EXERCISE DESCRIPTION: With no line left out, restate the data word for word.

SOURCE DATA:
───

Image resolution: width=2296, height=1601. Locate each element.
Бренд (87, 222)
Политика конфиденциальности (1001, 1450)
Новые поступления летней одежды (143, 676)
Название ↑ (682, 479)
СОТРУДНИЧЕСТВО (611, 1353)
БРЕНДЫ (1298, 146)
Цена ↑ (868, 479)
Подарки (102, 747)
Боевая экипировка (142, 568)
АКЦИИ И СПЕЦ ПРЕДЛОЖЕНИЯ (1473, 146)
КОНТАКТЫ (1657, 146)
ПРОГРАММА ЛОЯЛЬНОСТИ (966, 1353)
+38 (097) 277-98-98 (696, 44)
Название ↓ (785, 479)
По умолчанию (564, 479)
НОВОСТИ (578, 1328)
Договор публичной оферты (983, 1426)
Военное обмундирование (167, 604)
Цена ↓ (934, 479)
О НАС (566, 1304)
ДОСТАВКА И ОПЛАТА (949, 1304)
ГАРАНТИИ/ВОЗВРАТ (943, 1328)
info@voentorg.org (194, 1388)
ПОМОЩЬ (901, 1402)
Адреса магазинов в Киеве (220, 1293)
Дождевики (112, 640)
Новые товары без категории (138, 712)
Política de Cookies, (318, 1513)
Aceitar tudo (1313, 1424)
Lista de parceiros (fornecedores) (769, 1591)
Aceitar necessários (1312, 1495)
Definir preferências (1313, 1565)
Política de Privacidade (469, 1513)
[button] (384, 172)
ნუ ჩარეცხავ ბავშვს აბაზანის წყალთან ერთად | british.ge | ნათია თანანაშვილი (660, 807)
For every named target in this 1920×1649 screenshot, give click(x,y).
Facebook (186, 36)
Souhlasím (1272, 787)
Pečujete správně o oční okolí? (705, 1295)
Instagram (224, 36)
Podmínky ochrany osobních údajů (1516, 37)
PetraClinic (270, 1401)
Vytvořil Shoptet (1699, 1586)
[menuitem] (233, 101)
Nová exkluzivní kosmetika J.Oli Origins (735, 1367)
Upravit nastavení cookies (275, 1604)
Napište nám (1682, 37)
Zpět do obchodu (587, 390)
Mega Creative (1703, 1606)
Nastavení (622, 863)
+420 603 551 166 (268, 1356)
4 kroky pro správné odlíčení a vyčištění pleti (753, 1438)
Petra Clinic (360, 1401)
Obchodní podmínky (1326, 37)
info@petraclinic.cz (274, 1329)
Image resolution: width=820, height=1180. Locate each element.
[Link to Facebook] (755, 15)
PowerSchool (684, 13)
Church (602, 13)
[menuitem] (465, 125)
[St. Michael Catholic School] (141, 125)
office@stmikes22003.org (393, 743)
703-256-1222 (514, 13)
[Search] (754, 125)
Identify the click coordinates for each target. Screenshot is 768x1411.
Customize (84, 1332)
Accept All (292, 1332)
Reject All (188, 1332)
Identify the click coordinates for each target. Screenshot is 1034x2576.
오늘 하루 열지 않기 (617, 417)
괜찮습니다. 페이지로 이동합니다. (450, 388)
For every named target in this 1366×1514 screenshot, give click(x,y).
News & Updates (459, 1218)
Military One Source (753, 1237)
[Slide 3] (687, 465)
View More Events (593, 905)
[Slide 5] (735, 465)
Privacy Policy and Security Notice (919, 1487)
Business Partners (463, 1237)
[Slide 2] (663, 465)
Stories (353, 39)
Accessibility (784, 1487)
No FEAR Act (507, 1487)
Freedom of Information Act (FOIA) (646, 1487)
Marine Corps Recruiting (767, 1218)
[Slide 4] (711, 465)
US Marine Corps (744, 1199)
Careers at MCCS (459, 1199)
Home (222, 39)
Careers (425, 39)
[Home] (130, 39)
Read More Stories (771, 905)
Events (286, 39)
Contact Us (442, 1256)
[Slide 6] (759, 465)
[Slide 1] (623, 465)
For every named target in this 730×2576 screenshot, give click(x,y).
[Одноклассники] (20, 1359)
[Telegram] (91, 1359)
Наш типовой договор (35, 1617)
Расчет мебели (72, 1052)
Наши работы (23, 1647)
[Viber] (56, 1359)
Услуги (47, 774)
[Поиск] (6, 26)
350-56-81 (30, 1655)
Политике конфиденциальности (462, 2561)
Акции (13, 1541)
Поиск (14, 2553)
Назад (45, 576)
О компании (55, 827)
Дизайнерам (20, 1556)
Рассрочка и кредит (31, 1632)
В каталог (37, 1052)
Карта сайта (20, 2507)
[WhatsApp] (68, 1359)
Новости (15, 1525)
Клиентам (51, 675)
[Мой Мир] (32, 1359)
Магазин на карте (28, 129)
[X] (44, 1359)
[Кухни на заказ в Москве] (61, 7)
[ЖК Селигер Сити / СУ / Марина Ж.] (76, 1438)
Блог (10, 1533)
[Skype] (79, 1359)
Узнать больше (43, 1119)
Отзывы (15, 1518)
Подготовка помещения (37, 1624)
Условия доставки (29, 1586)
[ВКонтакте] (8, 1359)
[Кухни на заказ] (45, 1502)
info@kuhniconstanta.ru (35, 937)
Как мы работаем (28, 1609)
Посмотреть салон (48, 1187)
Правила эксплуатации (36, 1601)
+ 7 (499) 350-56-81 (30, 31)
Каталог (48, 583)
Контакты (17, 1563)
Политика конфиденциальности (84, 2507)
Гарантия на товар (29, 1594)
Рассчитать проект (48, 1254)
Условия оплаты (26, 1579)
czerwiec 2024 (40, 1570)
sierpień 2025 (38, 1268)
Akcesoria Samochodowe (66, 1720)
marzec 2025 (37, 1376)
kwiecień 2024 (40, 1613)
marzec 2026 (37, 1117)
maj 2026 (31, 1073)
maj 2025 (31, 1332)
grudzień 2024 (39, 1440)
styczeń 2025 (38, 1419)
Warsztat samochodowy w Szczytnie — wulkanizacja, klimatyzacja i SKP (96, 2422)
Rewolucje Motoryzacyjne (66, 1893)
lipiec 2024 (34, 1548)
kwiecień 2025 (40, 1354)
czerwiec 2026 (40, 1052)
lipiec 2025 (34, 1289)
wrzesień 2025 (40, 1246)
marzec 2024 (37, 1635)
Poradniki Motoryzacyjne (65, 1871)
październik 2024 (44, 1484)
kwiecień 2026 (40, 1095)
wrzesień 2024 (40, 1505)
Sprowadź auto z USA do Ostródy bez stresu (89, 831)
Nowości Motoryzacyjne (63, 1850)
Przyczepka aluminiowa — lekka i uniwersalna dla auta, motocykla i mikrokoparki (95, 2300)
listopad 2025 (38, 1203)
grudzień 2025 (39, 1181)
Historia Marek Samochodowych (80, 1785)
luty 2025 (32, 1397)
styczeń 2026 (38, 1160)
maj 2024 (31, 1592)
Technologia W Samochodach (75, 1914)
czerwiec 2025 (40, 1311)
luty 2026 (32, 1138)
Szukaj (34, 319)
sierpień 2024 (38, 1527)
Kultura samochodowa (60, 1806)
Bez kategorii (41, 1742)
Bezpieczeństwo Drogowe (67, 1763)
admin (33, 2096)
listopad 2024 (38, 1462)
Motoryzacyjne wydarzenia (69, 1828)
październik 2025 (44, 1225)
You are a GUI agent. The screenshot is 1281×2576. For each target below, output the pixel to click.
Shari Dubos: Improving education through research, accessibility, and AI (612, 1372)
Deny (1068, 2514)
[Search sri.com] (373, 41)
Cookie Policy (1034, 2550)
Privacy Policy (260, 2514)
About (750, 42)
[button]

───

THE COMPLETED TASK:
Image resolution: width=2296, height=1601. Locate each element.
Бренд (87, 222)
Политика конфиденциальности (1001, 1450)
Новые поступления летней одежды (143, 676)
Название ↑ (682, 479)
СОТРУДНИЧЕСТВО (611, 1353)
БРЕНДЫ (1298, 146)
Цена ↑ (868, 479)
Подарки (102, 747)
Боевая экипировка (142, 568)
АКЦИИ И СПЕЦ ПРЕДЛОЖЕНИЯ (1473, 146)
КОНТАКТЫ (1657, 146)
ПРОГРАММА ЛОЯЛЬНОСТИ (966, 1353)
+38 (097) 277-98-98 (696, 44)
Название ↓ (785, 479)
По умолчанию (564, 479)
НОВОСТИ (578, 1328)
Договор публичной оферты (983, 1426)
Военное обмундирование (167, 604)
Цена ↓ (934, 479)
О НАС (566, 1304)
ДОСТАВКА И ОПЛАТА (949, 1304)
ГАРАНТИИ/ВОЗВРАТ (943, 1328)
info@voentorg.org (194, 1388)
ПОМОЩЬ (901, 1402)
Адреса магазинов в Киеве (220, 1293)
Дождевики (112, 640)
Новые товары без категории (138, 712)
Política de Cookies, (318, 1513)
Aceitar tudo (1313, 1424)
Lista de parceiros (fornecedores) (769, 1591)
Aceitar necessários (1312, 1495)
Definir preferências (1313, 1565)
Política de Privacidade (469, 1513)
[button] (384, 172)
ნუ ჩარეცხავ ბავშვს აბაზანის წყალთან ერთად | british.ge | ნათია თანანაშვილი (660, 807)
For every named target in this 1920×1649 screenshot, give click(x,y).
Facebook (186, 36)
Souhlasím (1272, 787)
Pečujete správně o oční okolí? (705, 1295)
Instagram (224, 36)
Podmínky ochrany osobních údajů (1516, 37)
PetraClinic (270, 1401)
Vytvořil Shoptet (1699, 1586)
[menuitem] (233, 101)
Nová exkluzivní kosmetika J.Oli Origins (735, 1367)
Upravit nastavení cookies (275, 1604)
Napište nám (1682, 37)
Zpět do obchodu (587, 390)
Mega Creative (1703, 1606)
Nastavení (622, 863)
+420 603 551 166 (268, 1356)
4 kroky pro správné odlíčení a vyčištění pleti (753, 1438)
Petra Clinic (360, 1401)
Obchodní podmínky (1326, 37)
info@petraclinic.cz (274, 1329)
Image resolution: width=820, height=1180. Locate each element.
[Link to Facebook] (755, 15)
PowerSchool (684, 13)
Church (602, 13)
[menuitem] (465, 125)
[St. Michael Catholic School] (141, 125)
office@stmikes22003.org (393, 743)
703-256-1222 (514, 13)
[Search] (754, 125)
Identify the click coordinates for each target. Screenshot is 768x1411.
Customize (84, 1332)
Accept All (292, 1332)
Reject All (188, 1332)
Identify the click coordinates for each target. Screenshot is 1034x2576.
오늘 하루 열지 않기 (617, 417)
괜찮습니다. 페이지로 이동합니다. (450, 388)
For every named target in this 1366×1514 screenshot, give click(x,y).
News & Updates (459, 1218)
Military One Source (753, 1237)
[Slide 3] (687, 465)
View More Events (593, 905)
[Slide 5] (735, 465)
Privacy Policy and Security Notice (919, 1487)
Business Partners (463, 1237)
[Slide 2] (663, 465)
Stories (353, 39)
Accessibility (784, 1487)
No FEAR Act (507, 1487)
Freedom of Information Act (FOIA) (646, 1487)
Marine Corps Recruiting (767, 1218)
[Slide 4] (711, 465)
US Marine Corps (744, 1199)
Careers at MCCS (459, 1199)
Home (222, 39)
Careers (425, 39)
[Home] (130, 39)
Read More Stories (771, 905)
Events (286, 39)
Contact Us (442, 1256)
[Slide 6] (759, 465)
[Slide 1] (623, 465)
For every named target in this 730×2576 screenshot, give click(x,y).
[Одноклассники] (20, 1359)
[Telegram] (91, 1359)
Наш типовой договор (35, 1617)
Расчет мебели (72, 1052)
Наши работы (23, 1647)
[Viber] (56, 1359)
Услуги (47, 774)
[Поиск] (6, 26)
350-56-81 (30, 1655)
Политике конфиденциальности (462, 2561)
Акции (13, 1541)
Поиск (14, 2553)
Назад (45, 576)
О компании (55, 827)
Дизайнерам (20, 1556)
Рассрочка и кредит (31, 1632)
В каталог (37, 1052)
Карта сайта (20, 2507)
[WhatsApp] (68, 1359)
Новости (15, 1525)
Клиентам (51, 675)
[Мой Мир] (32, 1359)
Магазин на карте (28, 129)
[X] (44, 1359)
[Кухни на заказ в Москве] (61, 7)
[ЖК Селигер Сити / СУ / Марина Ж.] (76, 1438)
Блог (10, 1533)
[Skype] (79, 1359)
Узнать больше (43, 1119)
Отзывы (15, 1518)
Подготовка помещения (37, 1624)
Условия доставки (29, 1586)
[ВКонтакте] (8, 1359)
[Кухни на заказ] (45, 1502)
info@kuhniconstanta.ru (35, 937)
Как мы работаем (28, 1609)
Посмотреть салон (48, 1187)
Правила эксплуатации (36, 1601)
+ 7 (499) 350-56-81 (30, 31)
Каталог (48, 583)
Контакты (17, 1563)
Политика конфиденциальности (84, 2507)
Гарантия на товар (29, 1594)
Рассчитать проект (48, 1254)
Условия оплаты (26, 1579)
czerwiec 2024 (40, 1570)
sierpień 2025 (38, 1268)
Akcesoria Samochodowe (66, 1720)
marzec 2025 (37, 1376)
kwiecień 2024 (40, 1613)
marzec 2026 (37, 1117)
maj 2026 (31, 1073)
maj 2025 (31, 1332)
grudzień 2024 (39, 1440)
styczeń 2025 (38, 1419)
Warsztat samochodowy w Szczytnie — wulkanizacja, klimatyzacja i SKP (96, 2422)
Rewolucje Motoryzacyjne (66, 1893)
lipiec 2024 (34, 1548)
kwiecień 2025 (40, 1354)
czerwiec 2026 (40, 1052)
lipiec 2025 (34, 1289)
wrzesień 2025 (40, 1246)
marzec 2024 (37, 1635)
Poradniki Motoryzacyjne (65, 1871)
październik 2024 (44, 1484)
kwiecień 2026 (40, 1095)
wrzesień 2024 (40, 1505)
Sprowadź auto z USA do Ostródy bez stresu (89, 831)
Nowości Motoryzacyjne (63, 1850)
Przyczepka aluminiowa — lekka i uniwersalna dla auta, motocykla i mikrokoparki (95, 2300)
listopad 2025 (38, 1203)
grudzień 2025 (39, 1181)
Historia Marek Samochodowych (80, 1785)
luty 2025 (32, 1397)
styczeń 2026 (38, 1160)
maj 2024 (31, 1592)
Technologia W Samochodach (75, 1914)
czerwiec 2025 (40, 1311)
luty 2026 (32, 1138)
Szukaj (34, 319)
sierpień 2024 (38, 1527)
Kultura samochodowa (60, 1806)
Bez kategorii (41, 1742)
Bezpieczeństwo Drogowe (67, 1763)
admin (33, 2096)
listopad 2024 (38, 1462)
Motoryzacyjne wydarzenia (69, 1828)
październik 2025 (44, 1225)
You are a GUI agent. The screenshot is 1281×2576. For each target below, output the pixel to click.
Shari Dubos: Improving education through research, accessibility, and AI (612, 1372)
Deny (1068, 2514)
[Search sri.com] (373, 41)
Cookie Policy (1034, 2550)
Privacy Policy (260, 2514)
About (750, 42)
[button]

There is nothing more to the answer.